“Tra le (tante) nuove competenze necessarie alle PMI, la capacità di trovare liquidità innovativa acquista sempre più peso”
L’adagio più abusato sulle PMI è che esse costituiscano “la spina dorsale dell’economia italiana”. Citato in continuazione dalla politica nazionale e locale a corto di idee, si è ridotto ad una affermazione che non ha alcuna conseguenza pratica.
Subito dopo, si colloca l’affermazione che “le PMI dipendono troppo dal sistema bancario e dall’indebitamento a scapito del capitale di rischio”.
Anche qui, il compito di trovare alternative viene lasciato alle PMI stesse, salvo “inondarle” teoricamente di liquidità pandemica che arriva dall’Europa. E quindi nuovo debito.
A fronte di questa miopia sistemica, il mercato (che resiste per fortuna anche in questa ondata statalizzatrice) lavora per noi e ci offre, a saperlo e volerlo leggere, un tesoro di idee e soluzioni.
Semplificando un po’, possiamo ricondurre queste soluzioni a due filoni:
- Fonti che derivano dal Capitale Circolante.
- Fonti che derivano dal Capitale di Rischio.
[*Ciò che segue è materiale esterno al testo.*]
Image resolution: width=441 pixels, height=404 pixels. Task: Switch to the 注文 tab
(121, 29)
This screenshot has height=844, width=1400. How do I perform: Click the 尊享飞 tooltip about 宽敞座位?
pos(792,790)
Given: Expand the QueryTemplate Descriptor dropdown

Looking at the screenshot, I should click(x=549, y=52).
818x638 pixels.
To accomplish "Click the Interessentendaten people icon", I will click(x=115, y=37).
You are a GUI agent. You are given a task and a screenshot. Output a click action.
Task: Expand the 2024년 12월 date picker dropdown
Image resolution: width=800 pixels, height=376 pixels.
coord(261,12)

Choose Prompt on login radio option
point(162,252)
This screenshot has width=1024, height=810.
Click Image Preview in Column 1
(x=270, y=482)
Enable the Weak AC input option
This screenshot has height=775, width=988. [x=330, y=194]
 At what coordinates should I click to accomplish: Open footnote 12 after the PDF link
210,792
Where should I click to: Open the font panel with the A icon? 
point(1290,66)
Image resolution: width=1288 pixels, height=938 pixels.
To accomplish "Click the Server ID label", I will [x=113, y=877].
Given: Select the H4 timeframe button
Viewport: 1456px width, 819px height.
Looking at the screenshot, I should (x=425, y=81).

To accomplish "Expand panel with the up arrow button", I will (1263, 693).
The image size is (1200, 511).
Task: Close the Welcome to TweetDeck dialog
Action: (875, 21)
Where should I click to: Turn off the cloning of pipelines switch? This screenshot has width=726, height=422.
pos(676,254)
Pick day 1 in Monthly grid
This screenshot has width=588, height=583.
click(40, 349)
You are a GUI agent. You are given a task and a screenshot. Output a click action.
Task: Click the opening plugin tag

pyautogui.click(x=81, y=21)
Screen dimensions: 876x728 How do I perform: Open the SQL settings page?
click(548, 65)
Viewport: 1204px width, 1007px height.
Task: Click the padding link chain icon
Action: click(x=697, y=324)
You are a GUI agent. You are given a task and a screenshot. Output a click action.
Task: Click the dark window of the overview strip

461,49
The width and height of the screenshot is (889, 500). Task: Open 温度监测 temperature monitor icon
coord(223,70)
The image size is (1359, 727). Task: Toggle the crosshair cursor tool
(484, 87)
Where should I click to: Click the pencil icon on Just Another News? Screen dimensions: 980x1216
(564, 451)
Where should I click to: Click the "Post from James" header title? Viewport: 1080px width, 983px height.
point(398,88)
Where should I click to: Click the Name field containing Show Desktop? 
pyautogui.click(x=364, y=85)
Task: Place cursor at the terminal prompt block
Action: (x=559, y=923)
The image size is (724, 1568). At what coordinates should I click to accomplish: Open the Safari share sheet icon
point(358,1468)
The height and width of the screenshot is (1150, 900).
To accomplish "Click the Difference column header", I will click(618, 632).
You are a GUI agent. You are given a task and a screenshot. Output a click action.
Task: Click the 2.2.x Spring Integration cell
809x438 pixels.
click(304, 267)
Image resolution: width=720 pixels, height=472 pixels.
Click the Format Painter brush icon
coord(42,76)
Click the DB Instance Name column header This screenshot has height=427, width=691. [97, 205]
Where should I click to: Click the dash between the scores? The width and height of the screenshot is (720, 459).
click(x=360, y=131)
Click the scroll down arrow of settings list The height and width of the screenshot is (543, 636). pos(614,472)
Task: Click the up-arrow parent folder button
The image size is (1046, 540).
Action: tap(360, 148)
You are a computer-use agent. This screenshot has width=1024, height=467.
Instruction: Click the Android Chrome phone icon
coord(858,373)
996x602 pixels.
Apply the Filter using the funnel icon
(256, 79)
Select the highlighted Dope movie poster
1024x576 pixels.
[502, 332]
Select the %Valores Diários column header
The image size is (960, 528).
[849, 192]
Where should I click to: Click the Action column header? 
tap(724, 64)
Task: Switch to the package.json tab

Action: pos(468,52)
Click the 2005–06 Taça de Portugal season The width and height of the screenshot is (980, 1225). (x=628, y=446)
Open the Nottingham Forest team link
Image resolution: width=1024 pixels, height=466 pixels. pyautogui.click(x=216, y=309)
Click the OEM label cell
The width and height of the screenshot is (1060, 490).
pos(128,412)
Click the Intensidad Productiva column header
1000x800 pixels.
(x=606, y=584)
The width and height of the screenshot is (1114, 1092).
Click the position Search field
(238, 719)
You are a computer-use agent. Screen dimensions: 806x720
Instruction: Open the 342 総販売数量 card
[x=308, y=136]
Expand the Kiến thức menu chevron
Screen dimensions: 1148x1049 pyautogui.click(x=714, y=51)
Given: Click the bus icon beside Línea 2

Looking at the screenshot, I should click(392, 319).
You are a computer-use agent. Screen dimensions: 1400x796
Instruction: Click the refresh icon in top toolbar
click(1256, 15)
Il capitale circolante è una spugna che assorbe e trattiene liquidità. Da sempre, e negli ultimi decenni in modo particolare con le metodologie lean, si è lavorato a strizzare questa spugna agendo sulla Supply Chain fisica in modo da ridurre scorte, tempi di consegna, tempi di incasso e pagamento.
Oggi, la tecnologia permette di ottimizzare anche la Supply Chain finanziaria. Con soluzioni Fintech assolutamente accessibili, anche una PMI può liquefare non solo fatture, crediti ma anche il proprio magazzino. Può, inoltre, utilizzare una liquidità disponibile per negoziare sul momento condizioni migliori di acquisto con i propri fornitori a fronte di pagamenti più veloci.
Per altro, tutte queste operazioni sono di tipo commerciale e non finanziario/bancario.
Anzi, queste operazioni creano un modello di soluzioni che sono in concorrenza con il sistema bancario creando una sana competizione e migliorando gli stessi rating aziendali. Usando bene questi risultati, anche le spese bancarie possono essere rinegoziate a favore.
Dal lato del capitale di rischio è in atto una vera e propria “caccia alla PMI”. Nata inizialmente da una focalizzazione da parte dei Private Equity su realtà di piccole e medie dimensioni, oggi questa tendenza è rafforzata dalla presenza di iniziative più flessibili e su misura. I Club Deal si stanno rivelando una soluzione con molte caratteristiche favorevoli alle PMI che vogliono crescere: un modello flessibile, senza exit predeterminate, progetti fatti “su misura”, investitori con interesse specifico nel business della PMI o con competenze industriali complementari, orientamento all’investimento “paziente”. Questi interlocutori, per un imprenditore con idee, possono costituire dei potenti acceleratori della crescita aziendale in tutte le sue dimensioni: di mercato, organizzativa, gestionale, tecnologica.
Dialogare con questi interlocutori offre un continuo confronto dell’idea imprenditoriale con il mercato, “costringe” l’imprenditore ad esplicitare una strategia, tiene in tensione positiva la componente innovativa.
Le imprese che coinvolgono questi investitori hanno un “pungolo” che fornisce loro un grip potente sul mercato. Ma con una prospettiva di medio periodo di creazione di valore duraturo. In molti casi può essere anche uno step intermedio verso sbocchi in contesti ancora più ampi (borsa, gruppi industriali internazionali, poli di aggregazione guidati da private equity).
Non ci sono, quindi, solo le banche o le tasche dei fondatori per sostenere lo sviluppo delle PMI: anche qui il tema cardine sono le nuove competenze necessarie.
La strumentazione Fintech che consente la Supply Chain Finance ha bisogno di persone che possano selezionare, combinare, porre in essere le diverse applicazioni in modo ottimale nel corso della vita aziendale. Con Stefano Gamba, un nostro amico, esperto del settore fintech, abbiamo coniato il termine Fintech-grator, cioè un integratore di strumenti finalizzati all’estrazione della liquidità dal circolante.
Il modo dei Club Deal richiede alle imprese di imparare a “raccontare” la propria strategia sulla base di scenari, analisi dei rischi, profili economico-finanziari. Una competenza nuova i contesti in cui l’imprenditore è sempre molto “sul pezzo” e poco abituato alla condivisione.
Come abbiamo avuto modo di raccontare in altri articoli su questa rubrica, le competenze possono essere interne all’azienda oppure ottenute dalle aziende stesse tramite processi di outsourcing di servizi ad alto valore aggiunto.
Lo spazio per gli Indiana Jones è aperto, quindi, a tutti, senza limiti, purchè ci siano buone idee e tanto entusiasmo.